**What is needed**
Return, word for word, the part of the report on Levin's commission appointment that opens with the words containing "Levin is a top" and closes with "terrorism, Luong said.".

*** Selected passage ***

Yale President Richard Levin was one of seven people appointed by President George W. Bush at 1:30 p.m. today to an independent commission to look into intelligence failures on finding Iraqi weapons.
The other six members of the commission named today are all current or formal federal judges or government officials.
University diplomat-in-residence Charles Hill said he was “surprised” by the appointment but thought Levin was up to the task.
“President Levin has become a national figure in the course of his [Yale] presidency,” Hill said. “He’s an utterly credible figure of unimpeachable integrity.”
Yale spokeswoman Helaine Klasky said Bush asked Levin to serve on the commission in the middle of this past week.
Levin was meeting with the Yale Corporation Friday afternoon and could not be reached for comment. The Yale Office of Public Affairs said Levin will hold a press conference tonight at 6:15 p.m. in Woodbridge Hall.
Emeritus professor of History Gaddis Smith said Yale presidents have testified at government hearings in the past. Former Unviersity President Kingman Brewster served on a commission on the draft which reported to the Pentagon during the Vietnam War, Smith said. But, he said, Levin’s appointment today was at a new level of prominence.
“[They have served on] nothing as important as this as I can think of,” Smith said.
Assistant Director of International Security Studies at Yale Minh Luong said it is important for intelligence review panels to have members from outside the intelligence community.
“One of [Levin’s] major responsibilities is to make sure the intelligence is analyzed and assessed in an honest fashion,” Luong said.
Levin is a top scholar himself, but he will also benefit from the access Yale gives him to some of the leading scholars in intelligence and terrorism, Luong said.

*** End of Selected passage ***
*** Source data ***

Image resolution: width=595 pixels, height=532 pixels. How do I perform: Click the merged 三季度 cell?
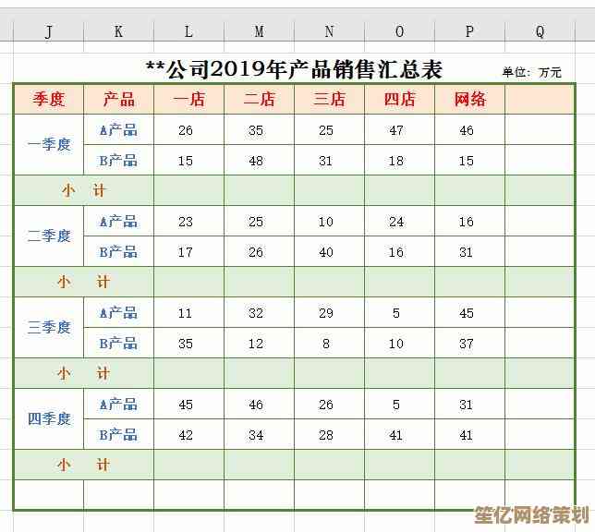tap(48, 328)
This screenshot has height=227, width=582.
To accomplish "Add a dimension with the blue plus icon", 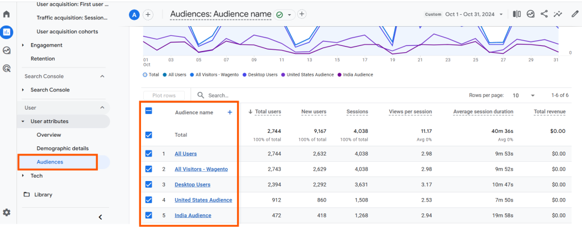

*** End of Source data ***

**Expected output**
Levin is a top scholar himself, but he will also benefit from the access Yale gives him to some of the leading scholars in intelligence and terrorism, Luong said.